When I entered City Hall for the third time, to attend the culminating ceremony for #VoteThatJawn, I recognized and said hello to the guard in the lobby. As the boxy elevator opened with a familiar ding, I went out, took a right, and walked through the hallway toward the Mayor’s Reception Room, admiring the sculptures and wrought iron gate I crossed along the way.
This room looked like it came straight out of a royal palace. An ornate metal chandelier hung in the center, illuminating a high-vaulted chamber with a striking navy and gold carpet. All around, portraits of past mayors in polished wooden frames lined pale yellow walls. At the front of the room: a heavy wood and marble mantel flanked by an American flag to the left and the flag of Philadelphia to the right. Stepping in, we were welcomed by a drum and piano trio setting a lively tempo for the event. Guests trickled in until finally, the ceremony started. One by one, speakers rose to tell their stories. One of my classmates spoke of a 12-year-old who went out with her grandmother to register voters on the street. A student from Temple University College Democrats told us about her group’s experiences setting up tables in the subway to register voters on the go. And as I soon found out, the podium from which they were speaking, an unimposing waist-level wooden structure with a circular golden crest on the front, was the same podium from which the mayor addresses his most important guests.

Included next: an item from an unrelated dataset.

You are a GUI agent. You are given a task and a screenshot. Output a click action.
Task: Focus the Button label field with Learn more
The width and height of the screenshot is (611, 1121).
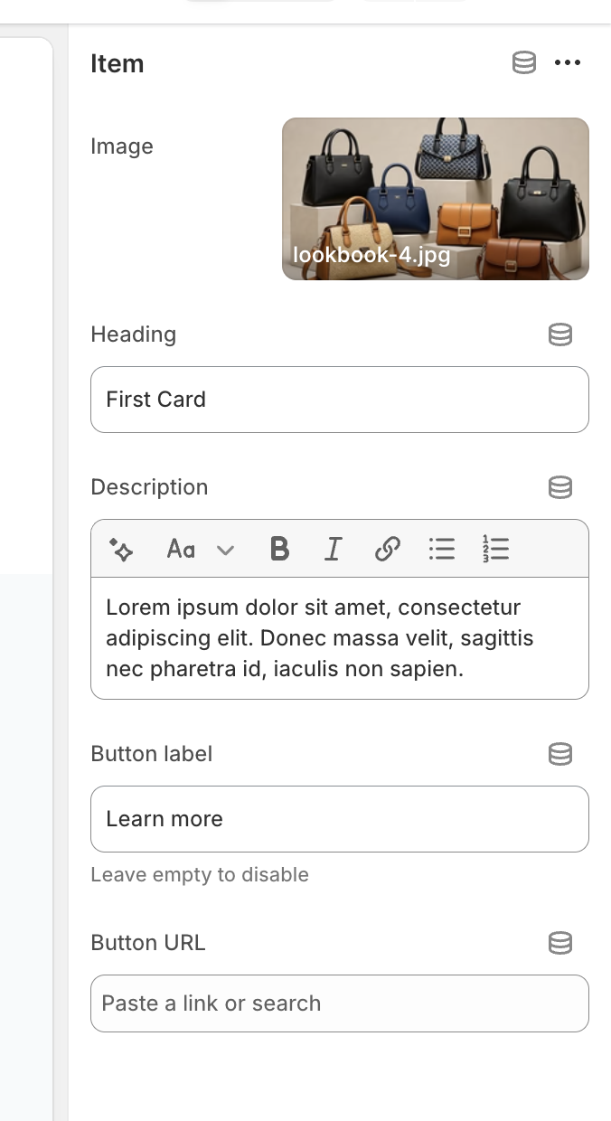pyautogui.click(x=339, y=819)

I could not help but marvel at that fact. This podium offers the common person a voice, a jab at importance in a room that has been graced by two centuries of mayors and thousands of their guests. The elaborate palace, in all its architectural grandeur, now meant so much more to me. Rather than simply flaunting its importance, it is a monument to public knowledge and democracy, a physical embodiment and reminder of the goals, ideas and origins of all those who pass through it. In a room abuzz with college students, professors, and others who were involved with Vote That Jawn, it now made sense. The floors of offices offering services to Philadelphians, the sign in the courtyard, and the ability of a college student to walk in and talk to a city councilman before he enters his weekly council meeting converged to one truth. Philadelphia City hall truly is a palace. As American poet Oliver Wendell Holmes called the Boston Public Library, this is a palace for the people.
Anna Duan is a freshman at Penn majoring in urban studies. She blogs about cities and architecture and writes in Penn’s food magazine, Penn Appetit. Anna has lived in Maryland and Shenzhen, China, where she worked with the Shenzhen Museum on translating their archives into English. Away from her desk, she enjoys hiking, weightlifting, sharp cheddar, and getting lost in cities.